Odisseias no Norte IV

By domingo, agosto 09, 2015 , ,



Mal se entra em Ponte de Lima, D.Teresa relembra como é importante sermos fiéis ao que acreditamos, independentes, autónomos. Uma figura incontornável da nossa História surge numa das rotundas principais davila mais antiga de Portugal. É quase tão difícil não se reparar, como nos bancos ou nos vasos todos impecavelmente pintados de vermelho.
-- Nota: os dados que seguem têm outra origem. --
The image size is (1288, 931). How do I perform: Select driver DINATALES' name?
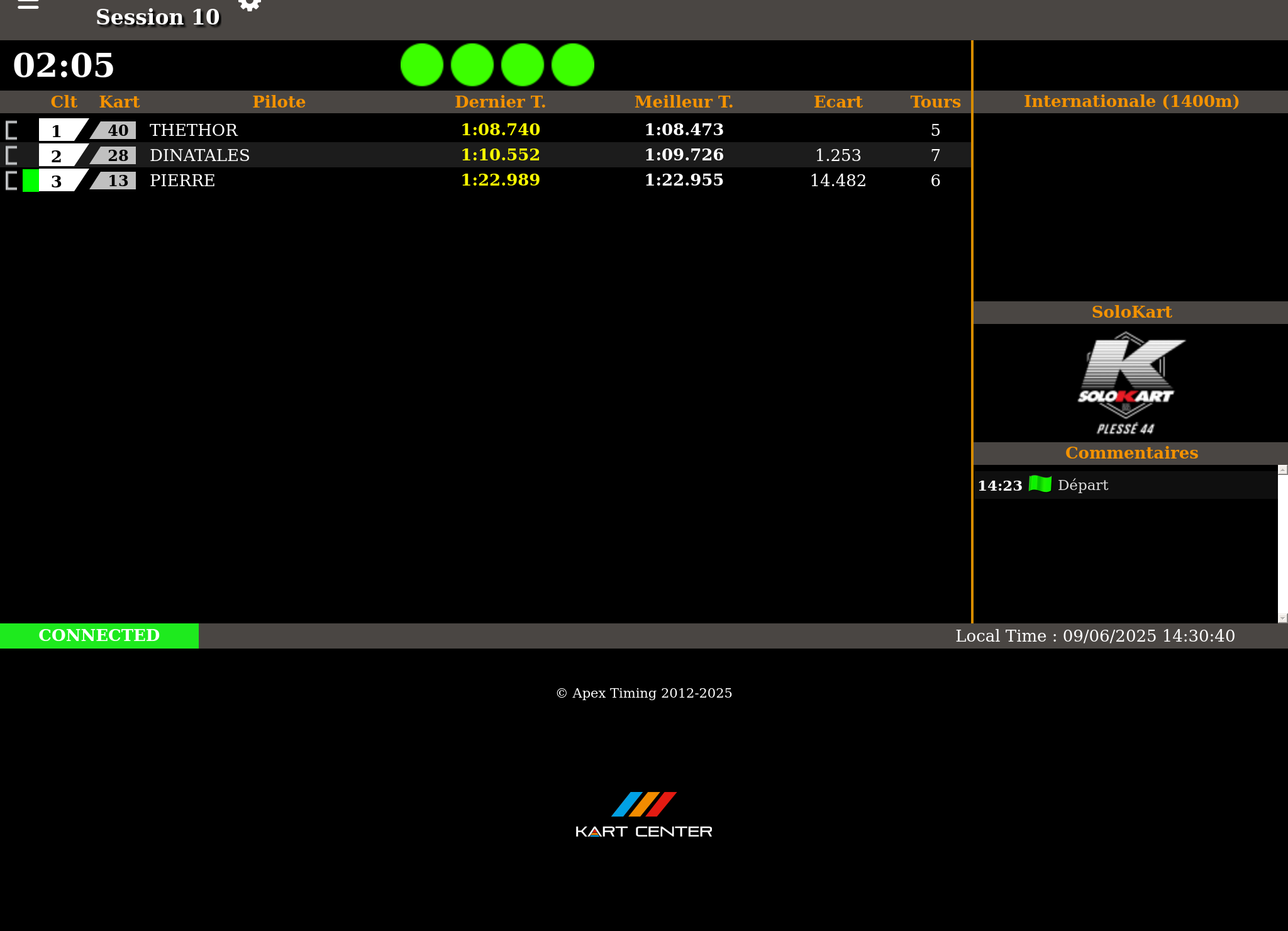point(199,155)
A cor da paixão invadiu a vila e, um pouco por todos os recantos e encantos, há qualquer coisa pintada desta cor, que lhe traz tanta vida! Lembro-me de aqui ter vindo há uns anos buscar o meu primeiro carro (parece que tive muitos!), mas acho que nada disto estava assim, ou fui eu que na altura não reparei. Anos mais tarde, ou seja hoje, regressei apaixonada e fiquei completamente rendida aos vasos de flores à janela, às mercearias coloridas, às esplanadas, lojas de artesanato, ao rio e às pontes… Pelo contraste e espetáculo de tradição, cor e beleza com que o nosso país sempre nos brinda.



Andámos, andámos, andámos… E mais horas o dia tivesse! Parámos na Mercearia da Vila para lanchar, um espaço onde recomendo a visita e que gostava de trazer comigo para Lisboa, mas em segredo para ser só meu! Decoração vintage (bem feita!) e petiscos como crepes de alheira ou cachorros (bem diferentes do “normal”)... E, além do café, aqui também há quartos todos muito brancos e bonitos. O quarto do Açúcar, o do Sabão, o da Canela... Vale a pena visitar. Eu não fiquei hospedada, mas voltarei para ficar (se possível ainda neste Verão)! Mais ao fim do dia, refrescámo-nos numa gelataria, que não fixei o nome, mas que nos fez lembrar Paris…











Já à noite, foi A Casa do Provedor a introduzir-nos à gastronomia do Minho (dizem que este é dos melhores restaurantes da vila, porque é tudo feito à semelhança da tradição: o arroz de Sarrabulho e os rojões, o Pudim de Abade de Priscos, coisas leves, claro!). Os bares também estão abertos até tarde e aos fins-de-semana há música ao vivo… Se passarem pela zona, já sabem que é quase imperativo virem respirar estes ares. Um passeio sempre à beira rio pode ser feito começando na ponte principal, indo em direcção aos jardins e subindo as escadas ao fundo até à outra ponte.. E, depois, está-se novamente à margem, até ao regresso.









A nossa estadia na Quinta de Resela com a Odisseias não podia ter terminado da melhor maneira com este passeio por Ponte de Lima. Ainda seguimos até Arcos de Valdevez, mas isso fica para o próximo post.